Exercise: Please quote the records word for word, starting at the beginning of the records and ending at the line that contains "will click(x=1010, y=169).".

Text and item location entries:
+++

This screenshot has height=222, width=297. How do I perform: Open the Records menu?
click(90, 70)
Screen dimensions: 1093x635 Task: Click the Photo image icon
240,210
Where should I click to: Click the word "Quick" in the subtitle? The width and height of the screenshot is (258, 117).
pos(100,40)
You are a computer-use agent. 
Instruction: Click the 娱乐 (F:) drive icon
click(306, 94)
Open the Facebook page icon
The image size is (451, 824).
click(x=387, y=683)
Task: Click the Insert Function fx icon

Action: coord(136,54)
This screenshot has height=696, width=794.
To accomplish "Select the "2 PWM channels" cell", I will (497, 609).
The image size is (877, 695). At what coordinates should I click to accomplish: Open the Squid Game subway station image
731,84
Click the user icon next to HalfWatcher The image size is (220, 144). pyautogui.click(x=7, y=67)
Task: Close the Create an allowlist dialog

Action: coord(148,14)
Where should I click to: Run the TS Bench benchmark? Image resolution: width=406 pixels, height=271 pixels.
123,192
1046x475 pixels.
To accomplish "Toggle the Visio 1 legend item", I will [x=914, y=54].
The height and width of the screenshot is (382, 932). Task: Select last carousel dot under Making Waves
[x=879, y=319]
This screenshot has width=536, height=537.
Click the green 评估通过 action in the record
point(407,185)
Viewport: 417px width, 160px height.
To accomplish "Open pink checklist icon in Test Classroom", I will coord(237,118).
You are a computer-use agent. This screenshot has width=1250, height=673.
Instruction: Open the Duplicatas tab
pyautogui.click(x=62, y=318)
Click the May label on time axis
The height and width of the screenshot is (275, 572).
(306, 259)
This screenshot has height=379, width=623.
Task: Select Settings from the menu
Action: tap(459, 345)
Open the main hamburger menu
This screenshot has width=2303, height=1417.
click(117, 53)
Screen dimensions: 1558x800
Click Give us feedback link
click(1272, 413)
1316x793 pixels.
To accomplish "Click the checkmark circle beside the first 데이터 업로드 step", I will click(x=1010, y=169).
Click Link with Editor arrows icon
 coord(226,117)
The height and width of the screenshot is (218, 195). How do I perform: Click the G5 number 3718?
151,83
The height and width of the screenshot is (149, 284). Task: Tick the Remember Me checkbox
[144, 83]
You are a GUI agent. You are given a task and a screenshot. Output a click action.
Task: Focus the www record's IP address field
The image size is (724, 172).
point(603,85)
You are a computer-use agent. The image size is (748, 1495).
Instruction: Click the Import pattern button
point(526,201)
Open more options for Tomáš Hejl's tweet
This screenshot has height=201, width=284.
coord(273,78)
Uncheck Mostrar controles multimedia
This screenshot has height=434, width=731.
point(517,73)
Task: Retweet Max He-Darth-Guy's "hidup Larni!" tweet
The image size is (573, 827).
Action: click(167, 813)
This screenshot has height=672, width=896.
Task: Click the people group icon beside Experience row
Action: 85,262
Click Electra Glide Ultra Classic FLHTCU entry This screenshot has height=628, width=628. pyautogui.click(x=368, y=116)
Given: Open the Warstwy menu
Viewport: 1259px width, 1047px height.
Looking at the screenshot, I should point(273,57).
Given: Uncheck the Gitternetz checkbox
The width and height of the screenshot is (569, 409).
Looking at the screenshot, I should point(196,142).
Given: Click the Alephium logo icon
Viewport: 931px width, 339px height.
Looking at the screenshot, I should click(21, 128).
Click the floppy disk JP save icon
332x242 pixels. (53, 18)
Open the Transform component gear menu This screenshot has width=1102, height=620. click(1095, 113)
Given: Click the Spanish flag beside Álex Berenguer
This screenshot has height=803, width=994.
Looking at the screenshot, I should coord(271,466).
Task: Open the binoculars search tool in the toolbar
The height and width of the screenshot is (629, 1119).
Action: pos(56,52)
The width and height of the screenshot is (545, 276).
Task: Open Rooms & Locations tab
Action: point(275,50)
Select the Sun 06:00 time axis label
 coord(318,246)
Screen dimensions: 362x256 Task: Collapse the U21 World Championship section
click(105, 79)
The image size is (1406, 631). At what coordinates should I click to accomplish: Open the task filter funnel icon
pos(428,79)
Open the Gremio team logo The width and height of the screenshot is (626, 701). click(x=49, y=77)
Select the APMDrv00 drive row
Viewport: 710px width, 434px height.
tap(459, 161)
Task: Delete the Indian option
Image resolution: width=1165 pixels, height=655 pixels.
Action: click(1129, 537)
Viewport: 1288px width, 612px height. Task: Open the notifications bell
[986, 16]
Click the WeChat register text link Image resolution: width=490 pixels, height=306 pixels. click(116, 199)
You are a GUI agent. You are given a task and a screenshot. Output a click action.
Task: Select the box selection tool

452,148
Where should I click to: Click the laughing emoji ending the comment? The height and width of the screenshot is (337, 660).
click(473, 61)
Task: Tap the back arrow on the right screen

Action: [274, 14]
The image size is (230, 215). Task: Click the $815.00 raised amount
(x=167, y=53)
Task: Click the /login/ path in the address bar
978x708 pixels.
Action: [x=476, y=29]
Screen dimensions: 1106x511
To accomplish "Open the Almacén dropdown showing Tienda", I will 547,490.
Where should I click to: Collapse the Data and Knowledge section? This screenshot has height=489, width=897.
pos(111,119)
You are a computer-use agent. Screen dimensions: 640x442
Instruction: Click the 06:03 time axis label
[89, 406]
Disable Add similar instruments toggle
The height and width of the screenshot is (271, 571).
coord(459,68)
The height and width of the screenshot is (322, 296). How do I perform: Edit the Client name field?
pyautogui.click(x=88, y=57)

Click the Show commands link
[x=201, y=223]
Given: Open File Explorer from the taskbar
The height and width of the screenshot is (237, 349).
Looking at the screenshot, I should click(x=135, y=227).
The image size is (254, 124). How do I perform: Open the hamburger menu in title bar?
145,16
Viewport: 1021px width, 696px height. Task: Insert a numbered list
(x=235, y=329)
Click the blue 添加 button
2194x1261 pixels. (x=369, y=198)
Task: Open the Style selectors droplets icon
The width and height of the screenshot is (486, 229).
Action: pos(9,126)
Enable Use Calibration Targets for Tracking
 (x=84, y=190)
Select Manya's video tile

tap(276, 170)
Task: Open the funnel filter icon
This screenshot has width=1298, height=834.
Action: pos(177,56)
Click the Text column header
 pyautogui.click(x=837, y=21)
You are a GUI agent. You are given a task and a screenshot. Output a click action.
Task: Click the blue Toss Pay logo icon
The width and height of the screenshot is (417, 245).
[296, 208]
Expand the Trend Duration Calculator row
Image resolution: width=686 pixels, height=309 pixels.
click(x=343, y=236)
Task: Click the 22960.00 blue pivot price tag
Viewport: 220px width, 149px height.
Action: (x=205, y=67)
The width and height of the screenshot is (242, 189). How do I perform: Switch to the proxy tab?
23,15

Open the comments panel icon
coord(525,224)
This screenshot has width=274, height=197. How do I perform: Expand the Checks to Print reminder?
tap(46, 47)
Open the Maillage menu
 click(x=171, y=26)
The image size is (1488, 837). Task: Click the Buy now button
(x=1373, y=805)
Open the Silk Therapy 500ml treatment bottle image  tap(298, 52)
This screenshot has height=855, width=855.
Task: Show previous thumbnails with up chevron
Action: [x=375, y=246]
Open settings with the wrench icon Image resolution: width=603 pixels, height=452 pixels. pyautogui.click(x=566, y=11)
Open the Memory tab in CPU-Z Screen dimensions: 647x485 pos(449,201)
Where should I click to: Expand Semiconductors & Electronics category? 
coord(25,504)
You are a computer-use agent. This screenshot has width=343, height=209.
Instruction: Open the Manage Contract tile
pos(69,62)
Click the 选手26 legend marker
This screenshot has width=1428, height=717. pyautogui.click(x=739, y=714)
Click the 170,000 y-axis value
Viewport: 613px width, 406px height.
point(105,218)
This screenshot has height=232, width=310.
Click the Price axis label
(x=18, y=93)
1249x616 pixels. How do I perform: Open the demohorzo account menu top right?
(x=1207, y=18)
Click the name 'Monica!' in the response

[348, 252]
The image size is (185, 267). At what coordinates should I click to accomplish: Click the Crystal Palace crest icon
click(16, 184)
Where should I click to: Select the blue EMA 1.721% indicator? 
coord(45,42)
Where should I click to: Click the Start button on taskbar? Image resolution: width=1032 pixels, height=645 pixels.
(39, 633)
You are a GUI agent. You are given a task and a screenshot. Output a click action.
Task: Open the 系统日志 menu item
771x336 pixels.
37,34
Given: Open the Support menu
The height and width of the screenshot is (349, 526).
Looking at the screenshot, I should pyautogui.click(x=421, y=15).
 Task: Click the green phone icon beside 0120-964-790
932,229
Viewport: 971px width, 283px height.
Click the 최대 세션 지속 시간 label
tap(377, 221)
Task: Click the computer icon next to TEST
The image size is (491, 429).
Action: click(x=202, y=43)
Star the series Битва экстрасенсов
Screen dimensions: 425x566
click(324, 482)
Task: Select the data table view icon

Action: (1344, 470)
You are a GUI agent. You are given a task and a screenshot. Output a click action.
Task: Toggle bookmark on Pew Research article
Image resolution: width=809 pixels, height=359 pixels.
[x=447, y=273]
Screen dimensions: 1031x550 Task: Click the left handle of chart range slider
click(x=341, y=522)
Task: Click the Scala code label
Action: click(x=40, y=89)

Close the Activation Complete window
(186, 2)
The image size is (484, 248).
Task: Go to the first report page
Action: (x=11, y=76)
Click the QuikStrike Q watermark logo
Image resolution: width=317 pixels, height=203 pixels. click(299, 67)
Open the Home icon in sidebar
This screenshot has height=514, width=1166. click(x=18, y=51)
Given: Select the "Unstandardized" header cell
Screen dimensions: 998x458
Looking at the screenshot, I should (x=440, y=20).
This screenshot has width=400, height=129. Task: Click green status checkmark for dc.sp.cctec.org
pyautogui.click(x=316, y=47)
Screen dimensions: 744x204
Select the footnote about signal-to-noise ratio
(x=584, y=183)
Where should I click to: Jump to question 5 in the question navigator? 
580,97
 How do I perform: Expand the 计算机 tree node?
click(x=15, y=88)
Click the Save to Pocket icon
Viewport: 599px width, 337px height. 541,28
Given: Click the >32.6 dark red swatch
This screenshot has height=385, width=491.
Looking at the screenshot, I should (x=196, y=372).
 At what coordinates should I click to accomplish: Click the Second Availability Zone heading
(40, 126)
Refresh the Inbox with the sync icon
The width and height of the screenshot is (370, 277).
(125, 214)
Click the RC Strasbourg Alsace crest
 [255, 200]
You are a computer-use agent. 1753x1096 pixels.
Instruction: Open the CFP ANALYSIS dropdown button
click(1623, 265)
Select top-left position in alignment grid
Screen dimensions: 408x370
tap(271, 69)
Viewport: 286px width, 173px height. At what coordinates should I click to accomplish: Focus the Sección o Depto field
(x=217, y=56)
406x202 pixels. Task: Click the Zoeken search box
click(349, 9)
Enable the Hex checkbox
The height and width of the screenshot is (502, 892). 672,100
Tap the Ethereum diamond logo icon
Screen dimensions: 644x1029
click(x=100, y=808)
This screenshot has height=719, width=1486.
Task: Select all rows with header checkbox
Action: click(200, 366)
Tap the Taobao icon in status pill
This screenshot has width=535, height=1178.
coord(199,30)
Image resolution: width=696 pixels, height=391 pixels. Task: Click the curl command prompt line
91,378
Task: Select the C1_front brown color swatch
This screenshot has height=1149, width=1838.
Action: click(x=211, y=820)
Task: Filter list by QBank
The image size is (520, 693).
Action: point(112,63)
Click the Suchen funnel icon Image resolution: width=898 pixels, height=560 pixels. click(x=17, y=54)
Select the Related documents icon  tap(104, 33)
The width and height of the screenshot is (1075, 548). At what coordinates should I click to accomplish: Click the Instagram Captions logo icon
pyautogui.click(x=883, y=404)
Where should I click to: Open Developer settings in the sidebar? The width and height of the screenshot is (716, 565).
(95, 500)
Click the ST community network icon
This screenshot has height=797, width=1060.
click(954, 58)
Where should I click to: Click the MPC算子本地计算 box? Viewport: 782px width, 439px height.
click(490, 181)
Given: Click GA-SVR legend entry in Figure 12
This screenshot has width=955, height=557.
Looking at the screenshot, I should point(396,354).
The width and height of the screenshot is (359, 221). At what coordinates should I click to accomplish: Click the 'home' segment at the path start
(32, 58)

+++

Solution to this problem:
This screenshot has height=222, width=297. How do I perform: Open the Records menu?
click(90, 70)
Screen dimensions: 1093x635 Task: Click the Photo image icon
240,210
Where should I click to: Click the word "Quick" in the subtitle? The width and height of the screenshot is (258, 117).
pos(100,40)
You are a computer-use agent. 
Instruction: Click the 娱乐 (F:) drive icon
click(306, 94)
Open the Facebook page icon
The image size is (451, 824).
click(x=387, y=683)
Task: Click the Insert Function fx icon

Action: coord(136,54)
This screenshot has height=696, width=794.
To accomplish "Select the "2 PWM channels" cell", I will (497, 609).
The image size is (877, 695). At what coordinates should I click to accomplish: Open the Squid Game subway station image
731,84
Click the user icon next to HalfWatcher The image size is (220, 144). pyautogui.click(x=7, y=67)
Task: Close the Create an allowlist dialog

Action: coord(148,14)
Where should I click to: Run the TS Bench benchmark? Image resolution: width=406 pixels, height=271 pixels.
123,192
1046x475 pixels.
To accomplish "Toggle the Visio 1 legend item", I will [x=914, y=54].
The height and width of the screenshot is (382, 932). Task: Select last carousel dot under Making Waves
[x=879, y=319]
This screenshot has width=536, height=537.
Click the green 评估通过 action in the record
point(407,185)
Viewport: 417px width, 160px height.
To accomplish "Open pink checklist icon in Test Classroom", I will coord(237,118).
You are a computer-use agent. This screenshot has width=1250, height=673.
Instruction: Open the Duplicatas tab
pyautogui.click(x=62, y=318)
Click the May label on time axis
The height and width of the screenshot is (275, 572).
(306, 259)
This screenshot has height=379, width=623.
Task: Select Settings from the menu
Action: tap(459, 345)
Open the main hamburger menu
This screenshot has width=2303, height=1417.
click(117, 53)
Screen dimensions: 1558x800
Click Give us feedback link
click(1272, 413)
1316x793 pixels.
To accomplish "Click the checkmark circle beside the first 데이터 업로드 step", I will click(x=1010, y=169).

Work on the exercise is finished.